Parse the Java InputStream class and use it to read the PPT file

  • 2020-04-01 04:23:48
  • OfStack

1. About the InputStream. Read ()
        The inputstream.read () method is often used when reading data from a data stream to keep the graph simple. This method only reads one byte at a time from the stream, which is very inefficient.         A better approach is to use the inputstream.read (byte[] b) or inputstream.read (byte[] b,int off,int len) method to read more than one byte at a time.


2. About the available() method of the InputStream class
      When reading more than one byte at a time, the inputstream.available () method is often used, which lets you know how many bytes are available in the stream before you read or write.
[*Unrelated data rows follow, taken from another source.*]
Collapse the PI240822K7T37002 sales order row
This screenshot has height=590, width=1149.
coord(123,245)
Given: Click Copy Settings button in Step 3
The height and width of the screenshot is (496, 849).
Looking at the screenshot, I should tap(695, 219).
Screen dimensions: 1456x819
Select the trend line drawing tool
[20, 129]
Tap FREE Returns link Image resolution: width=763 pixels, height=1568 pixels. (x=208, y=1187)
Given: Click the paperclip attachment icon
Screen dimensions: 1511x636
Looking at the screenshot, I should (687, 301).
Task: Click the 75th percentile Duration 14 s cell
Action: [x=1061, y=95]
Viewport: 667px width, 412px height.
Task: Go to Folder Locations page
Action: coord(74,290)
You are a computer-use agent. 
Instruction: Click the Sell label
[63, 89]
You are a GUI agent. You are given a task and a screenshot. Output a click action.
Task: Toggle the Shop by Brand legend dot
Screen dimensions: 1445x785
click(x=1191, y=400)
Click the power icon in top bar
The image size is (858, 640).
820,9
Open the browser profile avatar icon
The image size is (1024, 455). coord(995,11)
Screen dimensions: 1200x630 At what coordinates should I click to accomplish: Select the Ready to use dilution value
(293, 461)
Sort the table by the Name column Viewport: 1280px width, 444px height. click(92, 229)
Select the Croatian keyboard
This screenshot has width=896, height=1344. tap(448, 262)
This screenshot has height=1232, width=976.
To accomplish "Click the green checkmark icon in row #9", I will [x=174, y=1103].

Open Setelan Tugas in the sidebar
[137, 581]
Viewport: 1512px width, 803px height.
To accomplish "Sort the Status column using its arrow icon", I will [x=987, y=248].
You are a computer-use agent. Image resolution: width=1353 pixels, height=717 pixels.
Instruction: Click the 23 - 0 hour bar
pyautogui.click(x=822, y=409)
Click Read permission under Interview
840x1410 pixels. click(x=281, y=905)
It is important to note that if this method is used on the slave
When the local file reads the data, it usually does not encounter problems, but if it is used for network operations, it often encounters some trouble. For example, when the Socket communication, the other side obviously sent 1000 bytes, but their own program call the available() method but only get 900, or 100, or even 0, feel a bit puzzling, how can not find the reason. In fact, this is because network communication is often intermittent, a string of bytes often sent in several batches. When a local program calls the available() method, it sometimes gets a 0, either because it hasn't responded yet, or because it has, but the data hasn't arrived yet. They sent you 1,000 bytes, maybe in three batches, so you have to call the available() method three times to get the total.
          If I write code like this:


 int count = in.available();
 byte[] b = new byte[count];
 in.read(b);

          There is always an error when doing network operations, because when you call the available() method, the data sent to the sender may not have arrived yet, and you get count is 0.
                It needs to be this way:


 int count = 0;
 while (count == 0) {
  count = in.available();
 }
 byte[] b = new byte[count];
 in.read(b);

3. Inputstream.read (byte[] b) and inputstream.read (byte[] b,int off,int len)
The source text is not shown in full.